Confier les clés des politiques sociales à chaque département tout en assurant une homogénéité entre les territoires, voilà en résumé tout l’enjeu de la décentralisation des actions mises en place au profit des personnes vulnérables. Concourant aussi bien à la protection de l’enfance, au revenu de solidarité active et aux aides aux personnes en situation de handicap et aux personnes âgées, elles mobilisent environ 10 % des dépenses consacrées à la protection sociale.

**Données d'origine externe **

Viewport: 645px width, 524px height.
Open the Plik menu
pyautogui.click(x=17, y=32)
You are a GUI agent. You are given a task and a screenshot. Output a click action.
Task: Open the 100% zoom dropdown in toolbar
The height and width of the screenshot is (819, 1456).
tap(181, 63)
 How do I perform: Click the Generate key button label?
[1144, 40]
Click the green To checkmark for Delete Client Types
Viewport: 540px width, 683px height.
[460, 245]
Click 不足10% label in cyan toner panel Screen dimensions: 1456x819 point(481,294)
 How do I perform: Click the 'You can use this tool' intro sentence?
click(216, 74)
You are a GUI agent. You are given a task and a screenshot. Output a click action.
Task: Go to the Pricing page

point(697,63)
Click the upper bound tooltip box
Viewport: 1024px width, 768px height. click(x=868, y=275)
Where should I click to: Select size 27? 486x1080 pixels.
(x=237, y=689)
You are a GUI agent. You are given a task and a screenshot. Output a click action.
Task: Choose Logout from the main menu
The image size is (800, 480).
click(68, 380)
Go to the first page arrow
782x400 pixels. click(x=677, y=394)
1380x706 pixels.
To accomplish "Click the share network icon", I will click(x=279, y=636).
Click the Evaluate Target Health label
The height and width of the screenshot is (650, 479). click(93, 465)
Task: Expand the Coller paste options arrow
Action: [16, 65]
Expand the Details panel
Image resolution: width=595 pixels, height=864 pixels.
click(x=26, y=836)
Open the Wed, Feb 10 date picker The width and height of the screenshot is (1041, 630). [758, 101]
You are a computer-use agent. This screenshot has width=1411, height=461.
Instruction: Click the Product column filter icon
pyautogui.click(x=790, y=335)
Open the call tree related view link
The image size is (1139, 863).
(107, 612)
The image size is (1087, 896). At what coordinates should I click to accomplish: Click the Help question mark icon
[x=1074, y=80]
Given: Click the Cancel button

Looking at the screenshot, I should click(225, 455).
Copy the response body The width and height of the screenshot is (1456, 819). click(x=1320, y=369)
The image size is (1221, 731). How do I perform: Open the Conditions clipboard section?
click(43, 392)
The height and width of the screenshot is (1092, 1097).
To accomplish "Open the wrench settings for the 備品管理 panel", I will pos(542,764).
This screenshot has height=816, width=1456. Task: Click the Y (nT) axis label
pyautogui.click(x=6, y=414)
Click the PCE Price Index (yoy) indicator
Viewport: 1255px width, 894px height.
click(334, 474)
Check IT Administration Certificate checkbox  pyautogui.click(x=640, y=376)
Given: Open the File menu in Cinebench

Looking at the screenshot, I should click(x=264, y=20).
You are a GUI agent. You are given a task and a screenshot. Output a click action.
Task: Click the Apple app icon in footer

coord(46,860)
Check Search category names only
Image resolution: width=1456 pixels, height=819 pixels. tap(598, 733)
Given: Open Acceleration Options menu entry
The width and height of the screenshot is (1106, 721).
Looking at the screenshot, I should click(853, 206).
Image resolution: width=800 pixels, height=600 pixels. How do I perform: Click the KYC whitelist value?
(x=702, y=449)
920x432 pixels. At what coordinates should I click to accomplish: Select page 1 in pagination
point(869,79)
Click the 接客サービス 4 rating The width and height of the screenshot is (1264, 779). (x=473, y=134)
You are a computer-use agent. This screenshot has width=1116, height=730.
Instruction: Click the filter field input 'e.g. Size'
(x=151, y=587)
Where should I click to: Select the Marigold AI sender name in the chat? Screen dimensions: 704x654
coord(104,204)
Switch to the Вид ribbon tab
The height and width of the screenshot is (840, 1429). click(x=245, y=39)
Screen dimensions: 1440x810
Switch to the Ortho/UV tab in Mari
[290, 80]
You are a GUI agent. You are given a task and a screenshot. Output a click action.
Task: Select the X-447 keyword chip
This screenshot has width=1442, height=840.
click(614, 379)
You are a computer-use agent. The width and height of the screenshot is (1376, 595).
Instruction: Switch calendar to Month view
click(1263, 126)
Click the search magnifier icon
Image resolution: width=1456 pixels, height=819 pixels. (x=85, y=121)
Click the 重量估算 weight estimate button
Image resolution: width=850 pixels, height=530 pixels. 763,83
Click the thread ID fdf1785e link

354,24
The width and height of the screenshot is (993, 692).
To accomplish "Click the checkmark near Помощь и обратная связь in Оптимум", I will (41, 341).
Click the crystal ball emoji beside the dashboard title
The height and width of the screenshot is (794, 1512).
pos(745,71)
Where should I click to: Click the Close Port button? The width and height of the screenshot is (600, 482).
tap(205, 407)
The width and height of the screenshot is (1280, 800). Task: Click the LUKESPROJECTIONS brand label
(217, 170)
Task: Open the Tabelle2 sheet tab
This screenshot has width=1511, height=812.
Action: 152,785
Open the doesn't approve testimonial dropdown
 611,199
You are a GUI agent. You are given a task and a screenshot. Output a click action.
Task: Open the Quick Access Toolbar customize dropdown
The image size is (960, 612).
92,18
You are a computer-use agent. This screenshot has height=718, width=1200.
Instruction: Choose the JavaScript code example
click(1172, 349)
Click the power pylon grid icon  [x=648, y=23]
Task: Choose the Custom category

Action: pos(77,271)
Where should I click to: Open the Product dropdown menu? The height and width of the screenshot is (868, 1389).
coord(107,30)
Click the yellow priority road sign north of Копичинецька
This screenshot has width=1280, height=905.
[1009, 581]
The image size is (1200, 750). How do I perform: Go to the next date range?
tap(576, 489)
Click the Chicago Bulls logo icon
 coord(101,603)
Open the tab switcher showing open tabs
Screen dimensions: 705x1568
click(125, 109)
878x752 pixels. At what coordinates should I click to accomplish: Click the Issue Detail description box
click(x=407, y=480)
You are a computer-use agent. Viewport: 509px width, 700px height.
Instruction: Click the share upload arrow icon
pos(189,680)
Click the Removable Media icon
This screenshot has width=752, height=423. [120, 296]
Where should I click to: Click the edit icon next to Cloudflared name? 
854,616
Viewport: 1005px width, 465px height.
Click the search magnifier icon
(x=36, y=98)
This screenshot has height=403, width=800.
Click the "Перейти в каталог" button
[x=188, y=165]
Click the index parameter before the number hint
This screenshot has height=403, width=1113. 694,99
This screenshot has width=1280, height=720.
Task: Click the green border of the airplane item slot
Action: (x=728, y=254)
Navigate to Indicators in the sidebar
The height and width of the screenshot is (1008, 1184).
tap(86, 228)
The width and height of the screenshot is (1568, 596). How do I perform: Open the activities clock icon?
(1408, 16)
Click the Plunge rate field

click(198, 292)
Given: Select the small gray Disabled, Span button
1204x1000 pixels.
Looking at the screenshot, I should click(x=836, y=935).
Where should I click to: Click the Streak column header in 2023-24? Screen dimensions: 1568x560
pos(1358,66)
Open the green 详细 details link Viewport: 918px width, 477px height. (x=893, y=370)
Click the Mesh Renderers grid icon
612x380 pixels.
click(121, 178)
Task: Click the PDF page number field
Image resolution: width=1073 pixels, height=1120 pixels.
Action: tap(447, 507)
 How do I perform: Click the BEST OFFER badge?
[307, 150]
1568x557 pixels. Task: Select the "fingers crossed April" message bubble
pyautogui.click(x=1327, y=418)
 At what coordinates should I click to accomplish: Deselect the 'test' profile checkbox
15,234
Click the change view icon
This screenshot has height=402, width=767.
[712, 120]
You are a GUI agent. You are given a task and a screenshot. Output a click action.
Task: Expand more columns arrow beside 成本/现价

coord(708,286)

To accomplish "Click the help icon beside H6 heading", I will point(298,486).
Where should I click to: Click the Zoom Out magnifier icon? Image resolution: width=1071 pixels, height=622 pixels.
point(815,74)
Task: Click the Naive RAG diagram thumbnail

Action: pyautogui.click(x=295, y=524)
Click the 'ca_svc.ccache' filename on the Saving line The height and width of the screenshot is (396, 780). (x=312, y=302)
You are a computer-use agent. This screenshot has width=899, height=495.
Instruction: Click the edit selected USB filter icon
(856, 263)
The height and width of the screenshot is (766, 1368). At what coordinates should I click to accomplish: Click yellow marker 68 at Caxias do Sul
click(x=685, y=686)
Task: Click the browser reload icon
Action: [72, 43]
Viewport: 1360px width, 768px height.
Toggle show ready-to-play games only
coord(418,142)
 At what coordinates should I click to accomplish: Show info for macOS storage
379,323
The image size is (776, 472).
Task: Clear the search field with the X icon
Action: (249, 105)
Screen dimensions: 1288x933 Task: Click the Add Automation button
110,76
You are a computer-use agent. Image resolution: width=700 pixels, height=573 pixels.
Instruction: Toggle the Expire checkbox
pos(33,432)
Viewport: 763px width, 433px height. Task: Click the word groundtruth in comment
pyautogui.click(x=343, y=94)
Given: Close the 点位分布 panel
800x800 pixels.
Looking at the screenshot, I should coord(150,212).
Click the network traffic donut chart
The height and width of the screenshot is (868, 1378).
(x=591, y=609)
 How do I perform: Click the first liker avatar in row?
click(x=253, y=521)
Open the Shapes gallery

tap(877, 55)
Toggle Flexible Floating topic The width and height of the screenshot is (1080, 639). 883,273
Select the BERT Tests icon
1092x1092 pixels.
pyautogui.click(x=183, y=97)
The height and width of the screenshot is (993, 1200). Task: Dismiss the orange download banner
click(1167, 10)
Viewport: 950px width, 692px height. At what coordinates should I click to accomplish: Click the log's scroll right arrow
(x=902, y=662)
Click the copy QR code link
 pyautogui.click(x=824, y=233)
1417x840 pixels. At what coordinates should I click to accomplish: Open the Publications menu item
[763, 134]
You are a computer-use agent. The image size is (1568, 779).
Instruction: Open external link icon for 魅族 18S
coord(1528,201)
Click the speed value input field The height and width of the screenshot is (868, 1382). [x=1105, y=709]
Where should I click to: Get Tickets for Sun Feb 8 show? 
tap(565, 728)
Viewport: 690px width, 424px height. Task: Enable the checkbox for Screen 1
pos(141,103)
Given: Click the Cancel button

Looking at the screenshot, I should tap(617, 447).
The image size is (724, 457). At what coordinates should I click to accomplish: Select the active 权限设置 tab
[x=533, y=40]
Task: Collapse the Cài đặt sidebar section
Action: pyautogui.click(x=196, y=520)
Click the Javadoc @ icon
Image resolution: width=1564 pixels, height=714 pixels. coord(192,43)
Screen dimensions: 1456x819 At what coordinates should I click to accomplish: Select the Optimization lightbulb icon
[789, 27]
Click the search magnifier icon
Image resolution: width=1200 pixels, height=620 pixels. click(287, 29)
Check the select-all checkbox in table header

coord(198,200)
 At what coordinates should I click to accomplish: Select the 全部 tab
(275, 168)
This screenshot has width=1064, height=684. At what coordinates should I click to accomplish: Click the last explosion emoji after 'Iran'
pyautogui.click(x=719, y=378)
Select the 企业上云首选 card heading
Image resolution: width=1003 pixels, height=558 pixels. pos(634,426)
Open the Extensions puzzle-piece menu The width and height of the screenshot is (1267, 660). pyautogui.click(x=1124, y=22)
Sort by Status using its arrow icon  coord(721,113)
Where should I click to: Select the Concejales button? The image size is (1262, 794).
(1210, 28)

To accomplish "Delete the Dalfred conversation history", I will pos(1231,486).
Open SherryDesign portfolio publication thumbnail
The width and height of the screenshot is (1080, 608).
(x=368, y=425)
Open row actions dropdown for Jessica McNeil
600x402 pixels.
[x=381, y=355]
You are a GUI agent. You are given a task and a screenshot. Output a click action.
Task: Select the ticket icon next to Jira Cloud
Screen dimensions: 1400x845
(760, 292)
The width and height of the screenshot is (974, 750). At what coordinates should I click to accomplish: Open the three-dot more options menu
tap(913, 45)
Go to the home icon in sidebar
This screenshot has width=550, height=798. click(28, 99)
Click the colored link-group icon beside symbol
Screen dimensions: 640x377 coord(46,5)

Tension permanente avec les objectifs de solidarité nationale
Dans une partie de son rapport annuel rendu public le 10 mars, la Cour des comptes s’est intéressée à cette décentralisation des politiques sociales. De par sa nature même, celle-ci fait intervenir plusieurs acteurs aux intérêts pas nécessairement convergeant. D’une part, l’Etat qui, en confiant une partie des clés aux territoires, entend permettre une mise en œuvre des dispositifs d’aide au plus près des bénéficiaires, tout en voulant conserver pleinement son rôle de financeur et de pilote national des politiques publiques. D’autre part, figurent tous les acteurs qui ont des compétences en matière d’action sociale, et en particulier les départements, qui ont des marges de manœuvre restreintes : « Les outils de coordination dont dispose le département, chef de file de l’action sociale, n’ont qu’une autorité et une portée pratique limitées », remarque les auteurs du rapport. Une situation qui génère une « tension permanente entre des objectifs de solidarité nationale et la mise en œuvre par les collectivités ».
Trois propositions pour une meilleure harmonisation
Les propositions de la Cour des comptes se résument en trois points. D’abord, elle appelle à une réforme du dispositif de financement des allocations individuelles de solidarité. L’idée : instaurer une dotation d’action sociale, répartie en fonction des dépenses constatées, d’objectifs contractuels, et d’une cible de dépenses restant à la charge des départements sur les autres ressources. Une sorte de dotation globale de fonctionnement, qui sert déjà au financement des collectivités territoriales, mais conditionnée à des objectifs.
Le rapport indique que si des disparités territoriales en matière d’accès aux prestations sont constatées, elles ne reflètent qu’en partie les différences entre territoires : « Certains écarts sont d’une ampleur telle qu’ils posent la question du respect d’un principe d’égalité de traitement des bénéficiaires et du maintien d’un socle de prestations uniforme sur l’ensemble du territoire national. » Typiquement, le taux d’accord des demandes d’allocation aux adultes handicapés (AAH) varie de 59 % en Haute-Savoie à 99 % dans la Creuse.
Ensuite, la Cour des comptes évoque une nécessaire rationalisation des outils de programmation. Elle suggère la mise en place de quatre schémas départementaux : protection de l’enfance, lutte contre la pauvreté, autonomie et handicap, lesquels seraient adoptés en concertation par les présidents des conseils départementaux et les représentants de l’Etat. « Une telle contractualisation permettrait d’aligner les interventions du département, de l’Etat, de ses opérateurs et des organismes de sécurité sociale, explique la Cour. Sans porter atteinte à la liberté de décision des autres collectivités territoriales, elle définirait le cadre dans lequel celles-ci pourraient prétendre à des cofinancements. »
Enfin, la Cour des comptes propose de définir des référentiels nationaux relatifs aux données, pour les principaux dispositifs d’aide sociale. Un référentiel commun qui devrait permettre de rendre les systèmes d’information des départements compatibles entre eux. Pour la Cour, le manque de données consolidées participe de ce deux poids, deux mesures selon les départements.